◆ Exercise prompt: Reproduce the records from the line containing "You are a GUI" to the line containing "tap(492, 1659)", both lines included and the requests kept, with every coordinate in the answers scaled by 2.5 and rounded to a whole number, halves up.

◆ The records:
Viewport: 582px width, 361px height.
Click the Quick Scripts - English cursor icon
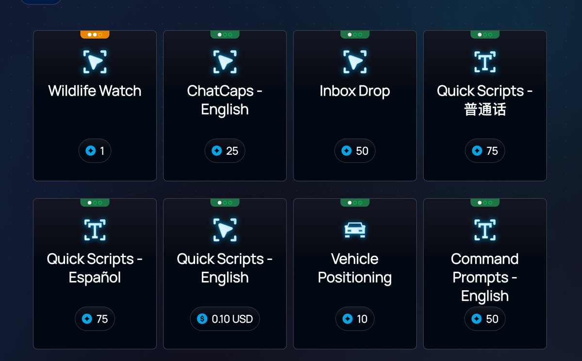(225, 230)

---

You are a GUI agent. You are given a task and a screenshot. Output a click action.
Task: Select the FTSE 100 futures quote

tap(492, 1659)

◆ Task response:
You are a GUI agent. You are given a task and a screenshot. Output a click action.
Task: Select the FTSE 100 futures quote

tap(1230, 4148)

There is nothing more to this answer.